● TASK DIRECTIONS
Transcribe exactly everything in the data below from the line containing "The width and height of the screenshot is (750, 750)." down to the line containing "Viewport: 1086px width, 530px height.", both lines included and nothing further.

● INFORMATION PROVIDED

↓↓↓

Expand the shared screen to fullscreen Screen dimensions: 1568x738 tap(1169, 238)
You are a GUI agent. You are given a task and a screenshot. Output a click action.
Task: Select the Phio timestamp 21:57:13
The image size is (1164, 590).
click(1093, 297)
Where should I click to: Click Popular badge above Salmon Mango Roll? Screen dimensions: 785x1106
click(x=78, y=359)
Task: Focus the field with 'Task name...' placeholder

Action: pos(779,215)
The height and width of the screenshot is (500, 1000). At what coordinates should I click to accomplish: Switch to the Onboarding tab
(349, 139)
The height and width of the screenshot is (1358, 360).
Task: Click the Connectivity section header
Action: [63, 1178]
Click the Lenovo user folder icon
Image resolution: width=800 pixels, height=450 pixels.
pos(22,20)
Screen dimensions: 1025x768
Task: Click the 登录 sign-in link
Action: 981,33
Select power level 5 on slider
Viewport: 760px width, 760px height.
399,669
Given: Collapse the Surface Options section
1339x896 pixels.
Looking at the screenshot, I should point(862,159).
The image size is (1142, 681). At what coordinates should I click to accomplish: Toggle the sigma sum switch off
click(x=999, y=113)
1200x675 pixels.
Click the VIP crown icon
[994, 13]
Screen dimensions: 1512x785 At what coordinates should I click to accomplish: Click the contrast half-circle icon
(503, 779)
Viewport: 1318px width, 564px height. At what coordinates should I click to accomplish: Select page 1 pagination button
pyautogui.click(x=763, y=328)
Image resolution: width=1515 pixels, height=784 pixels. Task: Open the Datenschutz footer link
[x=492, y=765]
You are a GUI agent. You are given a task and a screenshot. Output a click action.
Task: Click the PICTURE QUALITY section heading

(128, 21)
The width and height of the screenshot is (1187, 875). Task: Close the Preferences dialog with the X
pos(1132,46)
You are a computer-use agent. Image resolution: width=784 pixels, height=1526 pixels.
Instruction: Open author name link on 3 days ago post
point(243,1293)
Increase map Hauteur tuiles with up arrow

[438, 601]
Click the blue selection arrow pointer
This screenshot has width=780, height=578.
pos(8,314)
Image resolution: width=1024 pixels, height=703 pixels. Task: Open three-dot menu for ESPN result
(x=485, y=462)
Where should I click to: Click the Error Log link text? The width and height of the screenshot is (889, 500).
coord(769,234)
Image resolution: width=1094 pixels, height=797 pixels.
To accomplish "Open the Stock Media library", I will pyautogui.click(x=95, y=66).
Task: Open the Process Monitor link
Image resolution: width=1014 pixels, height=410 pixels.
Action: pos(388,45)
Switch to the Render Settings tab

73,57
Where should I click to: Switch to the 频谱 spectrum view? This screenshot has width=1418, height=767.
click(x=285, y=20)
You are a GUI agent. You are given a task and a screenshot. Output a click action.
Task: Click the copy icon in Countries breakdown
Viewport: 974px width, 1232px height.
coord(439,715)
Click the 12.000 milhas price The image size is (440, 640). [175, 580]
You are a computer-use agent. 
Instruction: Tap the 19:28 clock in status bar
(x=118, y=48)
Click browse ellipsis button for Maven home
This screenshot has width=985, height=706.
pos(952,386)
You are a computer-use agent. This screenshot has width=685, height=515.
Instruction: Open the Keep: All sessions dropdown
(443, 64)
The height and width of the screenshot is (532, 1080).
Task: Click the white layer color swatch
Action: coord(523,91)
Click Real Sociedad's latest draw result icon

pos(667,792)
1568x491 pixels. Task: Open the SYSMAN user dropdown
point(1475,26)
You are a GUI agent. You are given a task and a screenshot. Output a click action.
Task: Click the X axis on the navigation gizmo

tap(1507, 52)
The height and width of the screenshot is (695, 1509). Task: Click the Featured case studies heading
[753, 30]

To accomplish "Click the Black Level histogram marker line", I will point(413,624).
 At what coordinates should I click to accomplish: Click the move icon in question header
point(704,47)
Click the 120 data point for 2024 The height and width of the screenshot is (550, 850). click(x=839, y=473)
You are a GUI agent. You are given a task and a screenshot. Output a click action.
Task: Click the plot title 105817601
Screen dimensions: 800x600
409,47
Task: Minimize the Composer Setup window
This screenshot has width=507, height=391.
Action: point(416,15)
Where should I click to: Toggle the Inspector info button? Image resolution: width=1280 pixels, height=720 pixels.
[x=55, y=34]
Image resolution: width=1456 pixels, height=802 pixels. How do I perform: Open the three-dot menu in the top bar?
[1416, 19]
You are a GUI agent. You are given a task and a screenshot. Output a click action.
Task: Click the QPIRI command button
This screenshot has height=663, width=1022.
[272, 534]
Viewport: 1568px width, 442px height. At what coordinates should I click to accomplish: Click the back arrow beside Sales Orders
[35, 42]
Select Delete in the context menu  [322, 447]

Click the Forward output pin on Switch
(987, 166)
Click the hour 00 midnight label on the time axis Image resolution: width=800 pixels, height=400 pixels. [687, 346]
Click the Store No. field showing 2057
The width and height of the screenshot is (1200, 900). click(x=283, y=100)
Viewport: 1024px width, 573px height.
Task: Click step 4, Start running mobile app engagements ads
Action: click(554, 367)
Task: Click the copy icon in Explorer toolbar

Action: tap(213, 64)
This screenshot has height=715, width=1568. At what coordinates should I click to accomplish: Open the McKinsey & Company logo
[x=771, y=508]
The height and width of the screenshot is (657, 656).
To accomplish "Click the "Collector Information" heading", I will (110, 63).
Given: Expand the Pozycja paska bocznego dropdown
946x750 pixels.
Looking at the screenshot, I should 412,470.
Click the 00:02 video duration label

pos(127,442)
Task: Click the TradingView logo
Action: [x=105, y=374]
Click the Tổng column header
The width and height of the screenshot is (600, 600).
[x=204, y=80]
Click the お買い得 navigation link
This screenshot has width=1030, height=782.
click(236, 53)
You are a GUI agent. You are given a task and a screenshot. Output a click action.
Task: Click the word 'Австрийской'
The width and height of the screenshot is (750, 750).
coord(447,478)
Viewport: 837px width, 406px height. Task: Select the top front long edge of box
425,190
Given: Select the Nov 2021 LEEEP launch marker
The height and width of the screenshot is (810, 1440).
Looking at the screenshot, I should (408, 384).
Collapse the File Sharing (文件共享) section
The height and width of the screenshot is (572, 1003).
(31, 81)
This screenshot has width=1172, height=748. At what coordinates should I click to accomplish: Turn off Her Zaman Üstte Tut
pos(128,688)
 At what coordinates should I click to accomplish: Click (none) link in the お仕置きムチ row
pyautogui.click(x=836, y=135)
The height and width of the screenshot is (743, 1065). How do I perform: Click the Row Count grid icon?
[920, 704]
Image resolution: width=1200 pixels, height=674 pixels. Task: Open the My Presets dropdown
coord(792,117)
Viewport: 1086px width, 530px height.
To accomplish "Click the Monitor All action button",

↑↑↑

● RESULT OF THE EXERCISE
The width and height of the screenshot is (750, 750).
coord(447,478)
Viewport: 837px width, 406px height. Task: Select the top front long edge of box
425,190
Given: Select the Nov 2021 LEEEP launch marker
The height and width of the screenshot is (810, 1440).
Looking at the screenshot, I should (408, 384).
Collapse the File Sharing (文件共享) section
The height and width of the screenshot is (572, 1003).
(31, 81)
This screenshot has width=1172, height=748. At what coordinates should I click to accomplish: Turn off Her Zaman Üstte Tut
pos(128,688)
 At what coordinates should I click to accomplish: Click (none) link in the お仕置きムチ row
pyautogui.click(x=836, y=135)
The height and width of the screenshot is (743, 1065). How do I perform: Click the Row Count grid icon?
[920, 704]
Image resolution: width=1200 pixels, height=674 pixels. Task: Open the My Presets dropdown
coord(792,117)
Viewport: 1086px width, 530px height.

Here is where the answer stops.